La motivazione più urgente ed esiziale, però, la più seria, era di scongiurare, unendosi e collaborando vivamente sotto l’ombrello strategico americano, una possibilissima e, nel caso, rapidissima conquista da parte dell’Unione Sovietica, la quale aveva già unificato, peraltro, la parte orientale dell’Europa. Ricordiamoci la piantina politica dell’Eurasia dal ’45 a tutti gli anni Ottanta: una immensa compatta massa rossa con una sottilissima striscia blu ad occidente.
In altri termini, l’unificazione dell’Europa occidentale era l’altra faccia del Welfare, anch’esso in buona parte motivato dalla presenza di un’alternativa a cui le classi inferiori avrebbero potuto, per interposta persona (vedi i vari partiti comunisti) aderire.

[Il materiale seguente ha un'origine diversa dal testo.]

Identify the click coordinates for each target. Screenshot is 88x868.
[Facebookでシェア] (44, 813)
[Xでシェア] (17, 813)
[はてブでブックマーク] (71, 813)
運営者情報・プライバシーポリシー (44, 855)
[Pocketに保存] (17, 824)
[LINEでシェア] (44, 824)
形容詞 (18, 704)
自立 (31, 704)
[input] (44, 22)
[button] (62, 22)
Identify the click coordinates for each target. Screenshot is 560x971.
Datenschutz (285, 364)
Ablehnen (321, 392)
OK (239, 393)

Come questi ha garantito una relativa pace sociale, ma con benefici generalizzati (fordismo, politiche economiche keynesiane e welfare hanno generato i “Magnifici trenta”, gli anni dal ’45 al ’75, il periodo di massimo e apparentemente inarrestabile sviluppo della storia dell’umanità), così l’altra ha momentaneamente prospettato un’armonica coesistenza tra pari e la fine di tutte le guerre.

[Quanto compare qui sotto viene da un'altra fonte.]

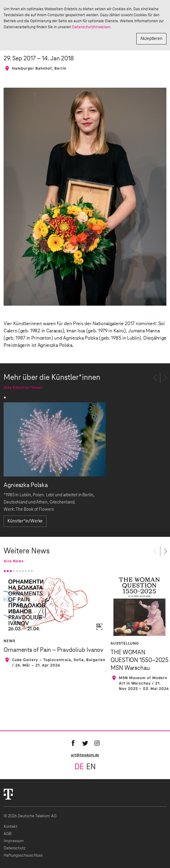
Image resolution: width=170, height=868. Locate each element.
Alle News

Lasciando stare le molte contraddizioni che via via hanno fortemente indebolito il progetto di unione europea (la soffocante sudditanza agli Stati Uniti, che hanno costantemente lavorato affinché l’Europa non diventasse, finita la guerra fredda e l’era delle superpotenze, il loro vero e unico concorrente; l’appartenenza fuori tempo massimo alla Nato, che ha consolidato l’imperio americano e reso impossibile la costituzione di un’autonoma forza difensiva europea e quindi l’espressione di una reale e comune politica estera; ventiquattro lingue ufficiali; una burocrazia sempre più pletorica; una opacità di fondo delle sue istituzioni; una permeabilità scandalosa all’azione delle lobby; ecc. ecc), l’Unione Europea nata a Maastricht era già, dal punto di vista delle sue due motivazioni di fondo, fuori corso.

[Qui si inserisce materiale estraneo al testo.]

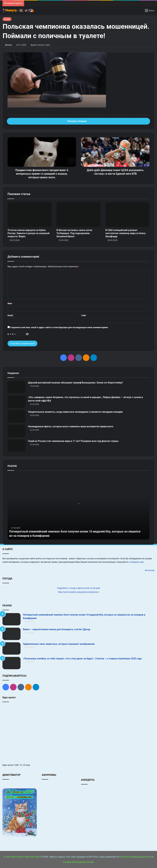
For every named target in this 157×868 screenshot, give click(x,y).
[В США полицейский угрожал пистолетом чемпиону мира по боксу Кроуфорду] (127, 215)
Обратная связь (32, 857)
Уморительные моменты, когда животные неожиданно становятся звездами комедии (75, 412)
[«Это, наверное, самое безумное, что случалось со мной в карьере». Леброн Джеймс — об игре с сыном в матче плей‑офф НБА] (17, 402)
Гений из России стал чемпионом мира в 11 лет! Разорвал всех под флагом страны (73, 441)
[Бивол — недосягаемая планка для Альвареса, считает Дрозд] (11, 634)
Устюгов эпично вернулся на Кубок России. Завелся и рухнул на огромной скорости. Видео (28, 233)
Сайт (84, 315)
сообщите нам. (137, 562)
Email (11, 315)
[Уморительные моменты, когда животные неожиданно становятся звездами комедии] (17, 416)
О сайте (7, 857)
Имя (10, 303)
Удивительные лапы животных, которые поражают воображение (59, 644)
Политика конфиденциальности (135, 857)
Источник (150, 570)
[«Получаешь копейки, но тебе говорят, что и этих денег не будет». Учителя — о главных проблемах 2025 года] (11, 663)
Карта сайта (18, 857)
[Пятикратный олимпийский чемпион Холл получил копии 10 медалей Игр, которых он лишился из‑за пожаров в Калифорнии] (11, 619)
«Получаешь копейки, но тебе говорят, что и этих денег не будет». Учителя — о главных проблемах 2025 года (82, 658)
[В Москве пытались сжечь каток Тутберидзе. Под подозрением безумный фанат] (78, 215)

La maggioranza degli elettori del Regno Unito che hanno votato per la Brexit appartengono alle generazioni che ancora ne ricordano le ragioni. Non appartengono a quelle che hanno subito, per dirla con Hobsbawm, le conseguenze della “distruzione dei meccanismi sociali che connettono l’esperienza dei contemporanei a quella delle generazioni precedenti […] uno dei fenomeni più tipici e insieme più strani degli ultimi anni del Novecento” (con buona pace del programma Erasmus).
Si ricordano di aver vinto due guerre mondiali costate sangue, sudore e lacrime, entrambe contro una Germania oggi unita ed egemone, in una Unione diventata campione di un neo-liberismo che ha smantellato welfare, ascensori sociali e illusioni da ceti medi. Esattamente le fondamenta dell’Unione. Tutto, ogni volta, sotto un esplicito diktat: “Ce lo chiede l’Europa!”.
In tutto ciò, a ben vedere, la vera tragedia è la mancanza, per ora, di un’autentica alternativa. Ancora per un po’ dovremo abituarci a convivere con due schieramenti, in realtà facce della medesima disgraziata medaglia: la messa in scena dei cosiddetti populismi, espressione dell’incertezza, della paura, del desiderio ingenuo da parte della maggioranza degli europei di voler tornare indietro a quando le cose andavano meglio; la difesa ad oltranza dell’Unione così com’è da parte delle sue istituzioni e dei ceti politici più responsabili (responsabili in tutti i sensi), soprattutto senza rimetterne in discussione prospettive e politica economica e sociale.
Stando così le cose, l’Unione è sul lungo periodo in rotta di collisione. Come il Titanic.